How to complete this task:
Write the next part of the article on the federal power marketing administrations, starting after its last sentence.

(Beginning of Source document)

Public Power Magazine

Preserving the Federal Power Program’s Core Mission


From the September 2013 issue (Vol. 71, No. 6) of Public Power

Originally published July 8, 2013

By Alice Clamp
July 8, 2013
Glen Canyon Dam is located on the Colorado River in northern Arizona near the public power town of Page. It is a unit of the Colorado River Storage Project. Submitted photo.

 

Last year, 166 U.S. lawmakers from both sides of the aisle sprang to the defense of the federal power marketing administrations. The four PMAs, which market the hydro power produced at large federally owned dams to consumer-owned utilities, are housed within the U.S. Department of Energy.

The 40 senators and 126 representatives were responding to a March 2012 memorandum from then-Energy Secretary Steven Chu outlining proposed changes to the PMAs.

“We write to express our concerns with the new direction and the initiatives contemplated for the … PMAs,” the 166 said in a June letter to Secretary Chu. “[W]e are concerned that these new initiatives have been put forward without sufficient evaluation of potential impacts to the customers of the clean, reliable electricity marketed by the PMAs.”

(End of Source document)
(Beginning of Material shown)

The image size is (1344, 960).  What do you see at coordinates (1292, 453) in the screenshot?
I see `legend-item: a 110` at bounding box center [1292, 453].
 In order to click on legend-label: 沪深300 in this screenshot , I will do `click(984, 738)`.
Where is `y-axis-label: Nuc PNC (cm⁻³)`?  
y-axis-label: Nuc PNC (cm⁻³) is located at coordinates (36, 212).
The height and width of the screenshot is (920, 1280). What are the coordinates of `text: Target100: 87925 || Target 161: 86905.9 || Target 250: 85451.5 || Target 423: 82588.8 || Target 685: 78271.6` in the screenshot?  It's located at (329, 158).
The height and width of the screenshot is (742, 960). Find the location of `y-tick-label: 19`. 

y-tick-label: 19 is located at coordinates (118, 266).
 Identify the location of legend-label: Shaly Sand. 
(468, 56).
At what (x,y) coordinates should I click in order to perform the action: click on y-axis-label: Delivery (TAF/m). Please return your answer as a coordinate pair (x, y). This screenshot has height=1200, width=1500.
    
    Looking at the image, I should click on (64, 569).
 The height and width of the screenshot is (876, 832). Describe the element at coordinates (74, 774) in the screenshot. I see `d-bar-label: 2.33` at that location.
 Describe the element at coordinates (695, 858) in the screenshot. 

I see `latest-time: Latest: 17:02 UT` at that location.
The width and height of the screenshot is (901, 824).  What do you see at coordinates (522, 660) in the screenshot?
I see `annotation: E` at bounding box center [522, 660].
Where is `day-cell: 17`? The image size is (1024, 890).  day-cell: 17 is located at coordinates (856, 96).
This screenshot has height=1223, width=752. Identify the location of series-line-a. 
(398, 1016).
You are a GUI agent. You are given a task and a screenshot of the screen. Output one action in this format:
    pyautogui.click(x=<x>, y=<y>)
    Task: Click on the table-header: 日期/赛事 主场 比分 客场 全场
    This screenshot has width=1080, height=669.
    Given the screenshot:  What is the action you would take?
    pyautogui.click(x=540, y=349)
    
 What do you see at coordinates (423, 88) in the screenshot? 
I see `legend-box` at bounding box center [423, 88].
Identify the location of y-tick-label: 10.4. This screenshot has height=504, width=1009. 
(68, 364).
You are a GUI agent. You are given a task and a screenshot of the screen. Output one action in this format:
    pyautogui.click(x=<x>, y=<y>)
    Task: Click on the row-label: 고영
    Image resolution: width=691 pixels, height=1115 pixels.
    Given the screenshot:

(End of Material shown)

Response area:
In his memo, Secretary Chu outlined four proposed changes to the PMAs: implementation of new transmission through third-party mechanisms; improvement of the PMAs’ rate designs; improved collaboration with grid owners and operators through steps such as entering into an energy imbalance market; and working with Congress to modernize oversight of the PMAs.

Commenting on the memo, the American Public Power Association said the changes represented DOE overreach. They would increase costs for consumers, threaten local control by creating an energy imbalance market and violate the “beneficiary pays” principle, APPA said. 

Some 600 public power utilities in 33 states buy hydro power from the PMAs. The rates paid by each utility cover all of the costs of generating and transmitting the PMA-marketed hydro power, interest on the federal investment in the project, a proportionate share of the joint costs and ongoing operation and maintenance.

The PMAs’ cost recovery is based on a system of cost pass-through, whereby federal investment is repaid, plus interest, through electricity rates, APPA said.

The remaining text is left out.